子どもは大人にはないさまざまな癖を持っていて、代表的なものの一つに指しゃぶりが挙げられます。
こちらは、主に親指をくわえ、上の歯の裏側にその指を押し付ける動作であり、歯の健康という観点において、デメリットのある行動です。
今回は、指しゃぶりのデメリットや対処法について解説します。
指しゃぶりのデメリットについて
指しゃぶりにより、指を吸ったり、歯の裏側に指を押し付けたりすることにより、上顎と下顎の噛み合わせにズレが生じ、上顎の前歯だけが前に出てくることがあります。
こちらは、上顎前突という不正咬合の一つです。
また、上下の噛み合わせがずれると、口を閉じたときに上下の歯の間に隙間ができてしまうこともあります。

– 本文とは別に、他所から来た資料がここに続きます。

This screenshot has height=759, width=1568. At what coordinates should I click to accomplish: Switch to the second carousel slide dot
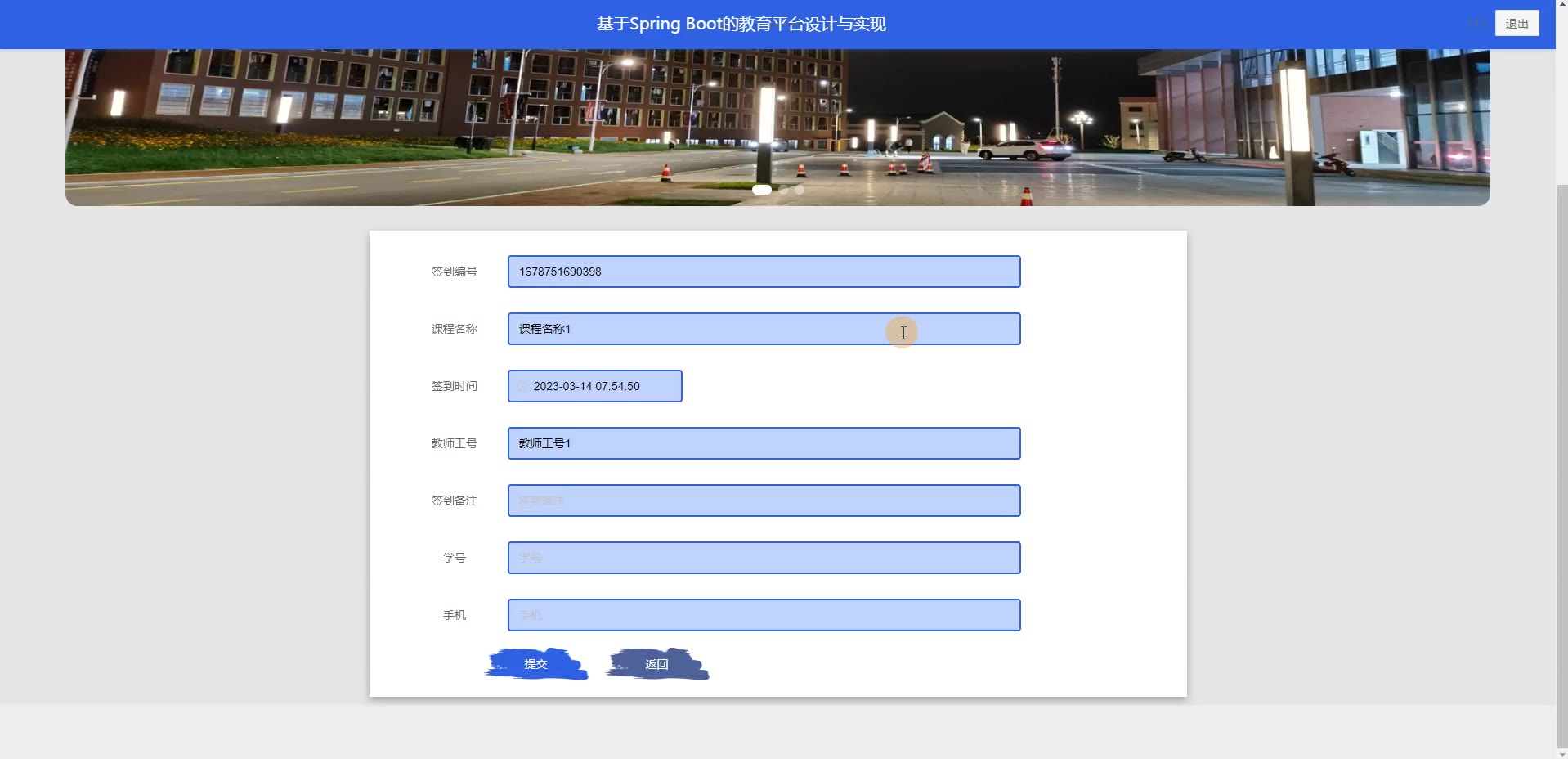pyautogui.click(x=784, y=190)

これらの症状は、前歯でものを噛み切れなくなったり、奥歯の負担が大きくなったりすることにつながります。
その他、発音に悪影響を及ぼす可能性もあるため、歯科クリニックで治療を受けなければいけません。
顔の歪みにもつながるため注意が必要
指しゃぶりによって不正咬合が引き起こされると、顔が歪んでしまうこともあります。
噛み合わせが悪いと、歯だけでなく顎の骨にも大きな負担がかかります。
これにより、顎の骨に歪みが生じ、上下の顎の位置がずれてしまうケースがあります。
また上下の顎の位置がずれると、顎のバランスが崩れて顔の歪みにつながることも考えられます。
もちろん顔の歪みは子どものコンプレックスになり得ますし、自分に自信を持てないなどの理由から、引っ込み思案な性格になってしまうリスクもあります。
指しゃぶりは不衛生な習慣
指しゃぶりをすることにより、子どもはリラックス効果などを得られますが、こちらはお世辞にも衛生的な習慣とは言えません。
子どもの指は、皆さんが思っている以上に汚れているからです。
子どもはさまざまなことに興味を持ち、躊躇なく触れることが多いため、ホコリなどで手が汚れていることも珍しくありません。
またそのような手で指しゃぶりをすることにより、ホコリやゴミを口に入れてしまうおそれがあります。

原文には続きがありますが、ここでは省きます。